Computer Science
Computational identification of key pathways and differentially-expressed gene signatures in ovarian cancer stem cells
Renata Fu
Computer Science
Renata Fu
Cancer stem cells (CSCs) are a tumor cell type capable of self-renewal and differentiation and believed to be responsible for metastasis, therapy resistance, and tumor relapse. Therefore, targeting CSCs could be a promising therapy strategy to improve the outcome of cancer patients, and this requires identification of therapeutic targets genes and pathways for CSCs. In the present study, I sought to identify commonly enriched pathways and differentially-expressed genes in ovarian CSCs. Using three publicly available datasets from the Gene Expression Omnibus (GEO), I identified 6 common, potentially regulatory pathways and differentially-expressed genes that could be used to target ovarian CSCs.

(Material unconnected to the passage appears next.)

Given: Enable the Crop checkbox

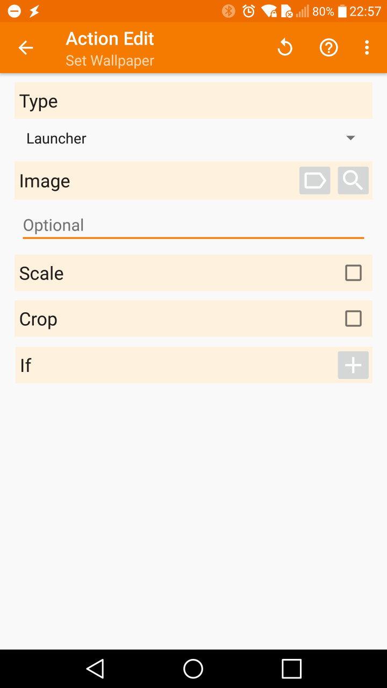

Several established signaling pathways, such as the MAPK pathway and the Wnt pathway, were found to be enriched in ovarian CSCs. In addition, I found that the Arrhythmogenic right ventricular cardiomyopathy pathway is enriched in ovarian CSCs, suggesting a novel regulatory mechanism for this cell population. I identified four genes, ITGB1, TUBB2B, CXCL2, and SORBS2, that are differentially expressed in ovarian CSCs across all three GEO datasets, indicating that this gene expression signature might be used to target CSCs in epithelial ovarian cancers.